In [None]:
# Gathering the data

ratings_filename = "dbfs:/mnt/Files/Validated/ratings.csv"
movies_filename = "dbfs:/mnt/Files/Validated/movies.csv"

In [None]:
# Databricks connecting (interact with the filesystems supported by the underlying Databricks cluster)
%fs
ls /mnt/Files/

## 2 Dataframes will be created for analysis
1) movie_based_on_time - final schema (movie_id, name, Year)
2) movie_based_on_genres - final schema (movie_id, name_with_year, one_genre)

In [None]:
# working on movies.csv

from pyspark.sql.types import *

movies_with_genres_df_schema = StructType(
    [StructField('ID', IntegerType()),
     StructField('title', StringType()),
     StructField('genres', StringType())]
)

# dropping the genres, Year will be added later on transformation of df.
movies_df_schema = StructType(
    [StructField('ID', IntegerType()),
     StructField('title', StringType())]
)


In [None]:
# Creating dataframes

movies_df = sqlContext.read.format('com.databricks.spark.csv').options(header=True, inferSchema=False).schema(movies_df_schema).load(movies_filename)
movies_with_genres_df = sqlContext.read.format('com.databricks.spark.csv').options(header=True, inferSchema=False).schema(movies_with_genres_df_schema).load(movies_filename)

## Inspecting Dataframes 

In [None]:
movies_df.show(4, truncate= False) # for Collabrative filtering
movies_with_genres_df.show(4, truncate=False)

In [None]:
# transforming the Dataframes
from pyspark.sql.functions import split, regexp_extract

movies_with_year_df = movies_df.select('ID', 'title',regexp_extract('title', '\((\d+)\)',1).alias('year'))

In [None]:
# inspect dataframes again
movies_with_year_df.show(4, truncate= False)

In [None]:
# from here we can look at the count and find that the maximum number of movies are produced in 2009 
display(movies_with_year_df.groupBy('year').count().orderBy('count',ascending = False))


In [None]:
# again for avoiding the action we are explicitly defining the schema, Time Stamp column dropped
ratings_df_schema = StructType(
    [StructField('userId', IntegerType()), 
     StructField('movieId', IntegerType()),
     StructField('rating', DoubleType())]
) 

In [None]:
# creating the df
ratings_df = sqlContext.read.format('com.databricks.spark.csv').options(header=True, inferSchema=False).schema(ratings_df_schema).load(ratings_filename)
ratings_df.show(4)


In [None]:
# Cache both the dataframes, because to avoid recomputing them each time
ratings_df.cache()
movies_df.cache()

## Global Popularity (note: will discard the movies where the count of ratings is less than 500)

In [None]:
from pyspark.sql import functions as F

# From ratings DF, create a movie_ids_with_avg ratings_df that combines the two DataFrames 
movie_ids_with_avg ratings_df= ratings_df.groupBy('movieId').agg(F.count(ratings_df.rating).alias("count"),
F.avg(ratings_df.rating).alias("average"))
print('movie_ids_with_avg ratings_df:')
movie_ids_with_avg ratings_df.show(4, truncate=False)


In [None]:
# this df will have names with movie_id Make it more understandable
movie_nanes_with_avg ratings_df= movie_ids_with_avg_ratings_df.join(movies_df,F.col('movieID') == F.col('ID')).drop('ID') 
movie_names_with_avg ratings_df.show(4, truncate = False)

In [None]:
# Global popularity
movies_with_500_ratings_or_more = movie_names_with_avg ratings_df.filter(movie_names_with_avg ratings_df['count'] >= 500).orderBy('average', ascending = False)
movies_with_500_ratings_or_more.show(truncate = False)

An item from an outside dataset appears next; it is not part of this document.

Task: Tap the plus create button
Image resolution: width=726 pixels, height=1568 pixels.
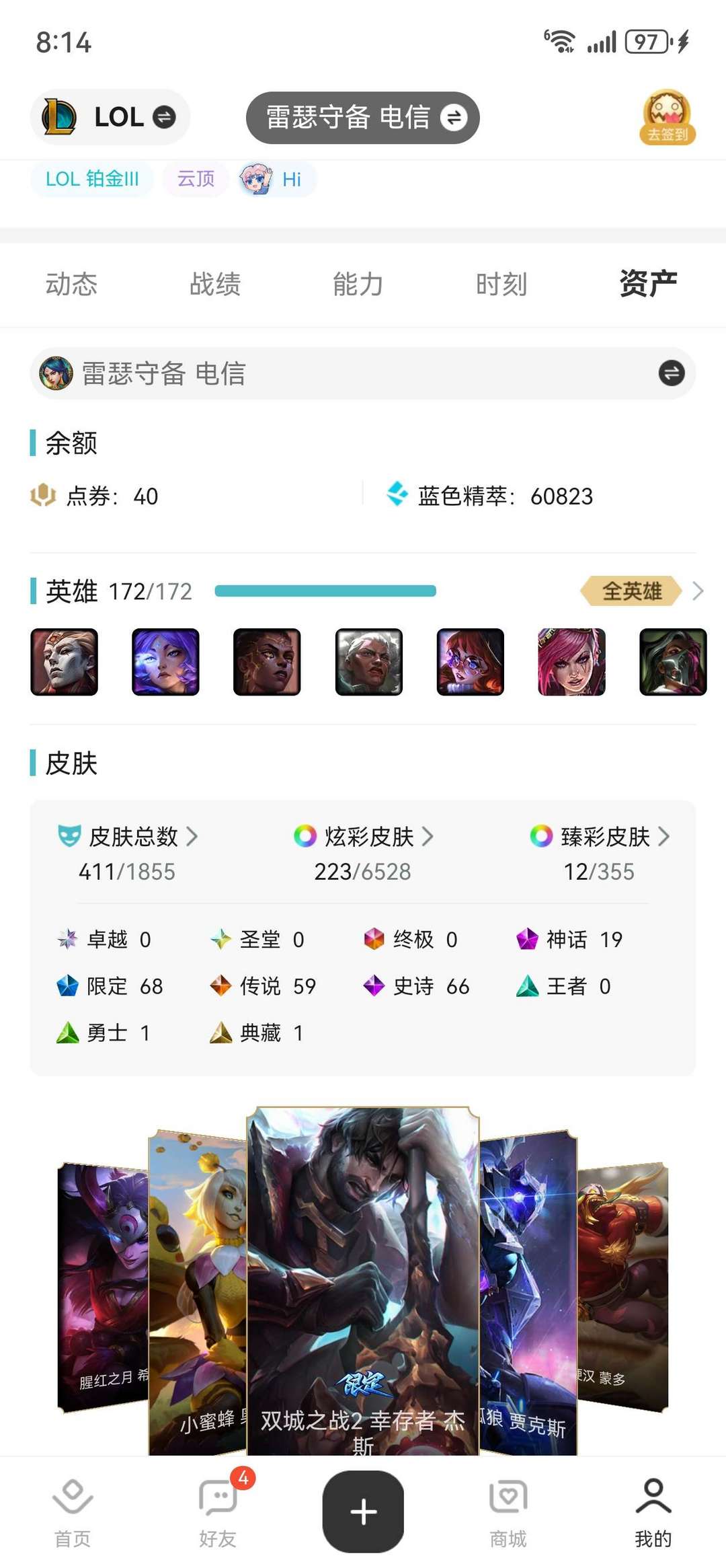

## Splitting in Train, Test and Validation dataset (tune parameters and test accuracy, test(check the final accuracy), validation(optimizing hyperparameters))

In [None]:
# We'll hold out 60% for training, 20% of our data for validation, and leave 20% for testing 

seed = 4
(split_60_df, split_a_20_df, split_b_20_df) = ratings_df.randomSplit([0.6,0.2,0.2], seed)

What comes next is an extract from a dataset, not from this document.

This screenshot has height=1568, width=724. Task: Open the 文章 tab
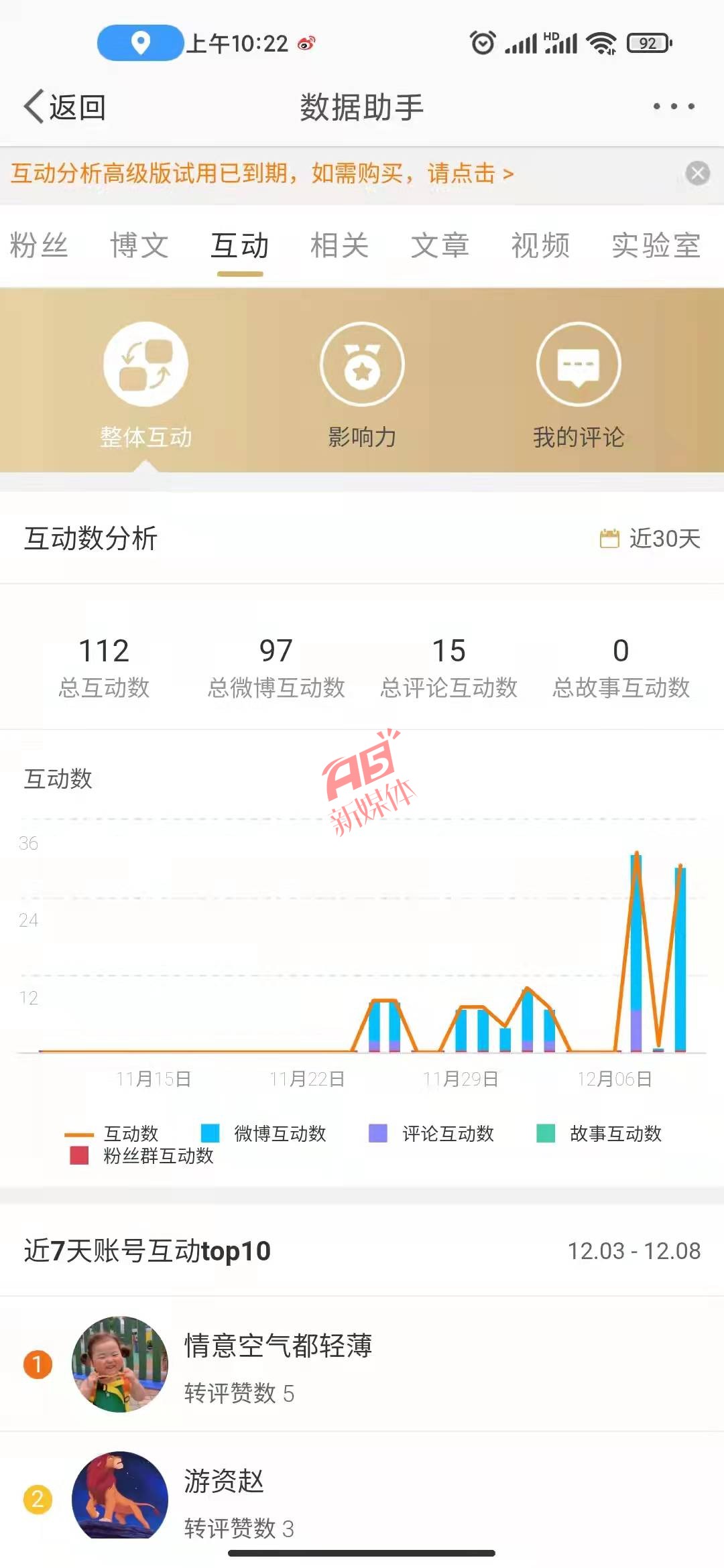tap(440, 245)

# Let's cache these datasets for performance
training_df split_60_df.cache()
validation_df = split_a_20_df.cache()
test_df = split_b_20_df.cache()

print('Training: {0}, validation: {1}, test: {2}\n'.format( 
    training_df.count(), 
    validation_df.count(), 
    test_df.count())
)

training_df.show(4, truncate = False)
validation_df.show(4, truncate = False) 
test_df.show(4, truncate = False)

## Alternating Least Square (ALS)

In [None]:
from pyspark.ml.recommendation import ALS 
als = ALS ()

# Reset the parameters for the ALS object. 
als.setPredictionCol("prediction")\
    .setMaxIter (5)\ 
    .setSeed (seed)\ 
    .setRegParam(0.1)\
    .setUserCol('userId')\
    .setItemCol('movieId')\
    .setRatingCol('rating')\
    .setRank (8) #we got rank 8 as optimal

# Create the model with these parameters. 
my_ratings_model = als.fit(training_df)

## Looking for RMSE again

In [None]:
from pyspark.ml.evaluation import RegressionEvaluator
from pyspark.sql.functions import col
# Create an RMSE evaluator using the label and predicted columns
# it will essentially calculate the rmse score based on these columns
reg_eval = RegressionEvaluator(predictionCol="prediction", labelCol="rating", metricName="rmse")
my_predict_df = my_ratings_model.transform(test_df)

# Remove NaN values from prediction
predicted_test_my_ratings_df = my_predict_df.filter(my_predict_df.prediction != float('nan'))

# Run the previously created RMSE evaluator, reg_eval, on the predicted_test_my_ratings_df DataFrame 
test_RMSE_my_ratings = reg_eval.evaluate(predicted_test_my_ratings_df)
print('The model had a RMSE on the test set of {0}'.format(test_RMSE_my_ratings))
dbutils.widgets.text("input", "5", "")
ins=dbutils.widgets.get("input")
uid=int(ins)
ll = predicted_test_my_ratings_df.filter(col("userId") == uid)

In [None]:
MovieRec= ll.join(movies_df, F.col('movieID') == F.col('ID')).drop('ID').select('title').take(10)

l = dbutils.notebook.exit(MovieRec)